The term “private” is used herein in connection with a model to refer to one or more attributes of a model not being known or shared outside of an entity that uses the model. Examples of such attributes include, but are not limited to, weights, architectures and data schemas.

The term “payment decisioning” is used herein to refer to making a decision relating to a payment. Examples of such decisions include, but are not limited to, approving the payment, declining the payment, and referring the payment for further analysis.

The term “account embedding” is used herein to refer to an embedding that is derived from account information.

The term “server” is used herein to refer to any computer network element that serves, or provides functionality for, one or more other entities in the network. A server may be implemented in hardware and/or software.

Example Transaction Processing System

FIGS. 1A to 1C show a set of example transaction processing systems 100, 102, 104. These example transaction processing systems are described to provide context for the inventions discussed herein but should not be seen as limiting; the configuration of any one implementation may differ based on the specific requirements of that implementation. However, the described example transaction processing systems allow those skilled in the art to identify certain high-level technical features that are relevant for the description below. The three example transaction processing systems 100, 102, 104 show different areas where variation may occur.

=== Listing ===
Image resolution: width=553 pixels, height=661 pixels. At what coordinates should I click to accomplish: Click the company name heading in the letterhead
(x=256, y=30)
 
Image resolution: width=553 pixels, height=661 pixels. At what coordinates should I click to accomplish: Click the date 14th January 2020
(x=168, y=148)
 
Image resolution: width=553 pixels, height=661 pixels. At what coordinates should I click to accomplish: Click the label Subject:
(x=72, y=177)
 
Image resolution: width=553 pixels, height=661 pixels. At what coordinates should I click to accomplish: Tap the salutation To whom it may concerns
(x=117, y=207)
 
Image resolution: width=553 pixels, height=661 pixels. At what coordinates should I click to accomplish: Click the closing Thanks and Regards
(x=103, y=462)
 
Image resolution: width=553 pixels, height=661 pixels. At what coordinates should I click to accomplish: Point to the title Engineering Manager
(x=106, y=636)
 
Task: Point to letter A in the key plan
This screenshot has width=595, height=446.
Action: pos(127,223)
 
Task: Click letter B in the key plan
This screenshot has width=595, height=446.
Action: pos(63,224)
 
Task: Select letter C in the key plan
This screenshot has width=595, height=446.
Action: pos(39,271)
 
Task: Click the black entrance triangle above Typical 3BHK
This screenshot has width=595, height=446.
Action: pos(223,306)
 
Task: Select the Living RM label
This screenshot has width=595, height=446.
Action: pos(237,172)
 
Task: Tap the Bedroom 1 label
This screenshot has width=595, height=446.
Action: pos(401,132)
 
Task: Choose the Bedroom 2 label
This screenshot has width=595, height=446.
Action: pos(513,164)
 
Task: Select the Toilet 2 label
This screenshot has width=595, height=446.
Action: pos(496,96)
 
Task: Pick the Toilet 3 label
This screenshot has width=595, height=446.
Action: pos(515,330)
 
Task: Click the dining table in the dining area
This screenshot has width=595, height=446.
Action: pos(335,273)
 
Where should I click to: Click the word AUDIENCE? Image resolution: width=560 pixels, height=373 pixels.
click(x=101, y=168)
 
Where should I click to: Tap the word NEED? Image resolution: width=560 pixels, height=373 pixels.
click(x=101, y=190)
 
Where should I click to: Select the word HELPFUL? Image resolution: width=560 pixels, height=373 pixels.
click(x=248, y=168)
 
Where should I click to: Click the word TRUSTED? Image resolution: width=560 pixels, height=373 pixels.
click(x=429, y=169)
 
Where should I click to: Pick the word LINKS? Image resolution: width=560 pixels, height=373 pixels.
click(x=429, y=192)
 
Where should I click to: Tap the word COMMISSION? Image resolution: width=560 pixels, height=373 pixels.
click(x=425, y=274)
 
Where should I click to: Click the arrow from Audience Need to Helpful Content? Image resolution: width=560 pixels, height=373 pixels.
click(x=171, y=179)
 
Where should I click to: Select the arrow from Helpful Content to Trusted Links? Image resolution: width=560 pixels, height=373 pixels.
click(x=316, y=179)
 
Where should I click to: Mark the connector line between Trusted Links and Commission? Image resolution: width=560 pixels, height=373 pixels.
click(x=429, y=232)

=== Problem statement ===
Carry on the text about payment decisioning and transaction processing systems, starting right after its final sentence.

=== Result ===
FIGS. 1A to 1C show a set of client devices 110 that are configured to initiate a transaction. In this example, the set of client devices 110 comprise a smartphone 110-A, a computer 110-B, a point-of-sale (POS) system 110-C and a portable merchant device 110-D. These client devices 110 provide a set of non-exhaustive examples. Generally, any electronic device or set of devices may be used to undertake a transaction. In one case, the transaction comprises a purchase or payment. For example, the purchase or payment may be an online or mobile purchase or payment made by way of the smartphone 110-A or the computer 110-B, or may be a purchase or payment made at a merchant premises, such as via the POS system 110-C or the portable merchant device 110-D. The purchase or payment may be for goods and/or services.

In FIGS. 1A to 1C, the client devices 110 are communicatively coupled to one or more computer networks 120. The client devices 110 may be communicatively coupled in a variety of ways, including by one or more wired and/or wireless networks including telecommunications networks. In preferred examples, all communications across the one or more computer networks are secured, e.g. using Transport Layer Security (TLS) protocols. In FIG. 1A, two computer networks are shown 120-A and 120-B. These may be separate networks or different portions of a common network. The first computer network 120-A communicatively couples the client devices 110 to a merchant server 130. The merchant server 130 may execute a computer process that implements a process flow for the transaction. For example, the merchant server 130 may be a back-end server that handles transaction requests received from the POS system 110-C or the portable merchant device 110-D or may be used by an online merchant to implement a website where purchases may be made. It will be appreciated that the examples of FIGS. 1A to 1C are necessary simplifications of actual architectures; for example, there may be several interacting server devices that implement an online merchant, including separate server devices for providing HyperText Markup Language (HTML) pages detailing a product and/or service and for handling a payment process.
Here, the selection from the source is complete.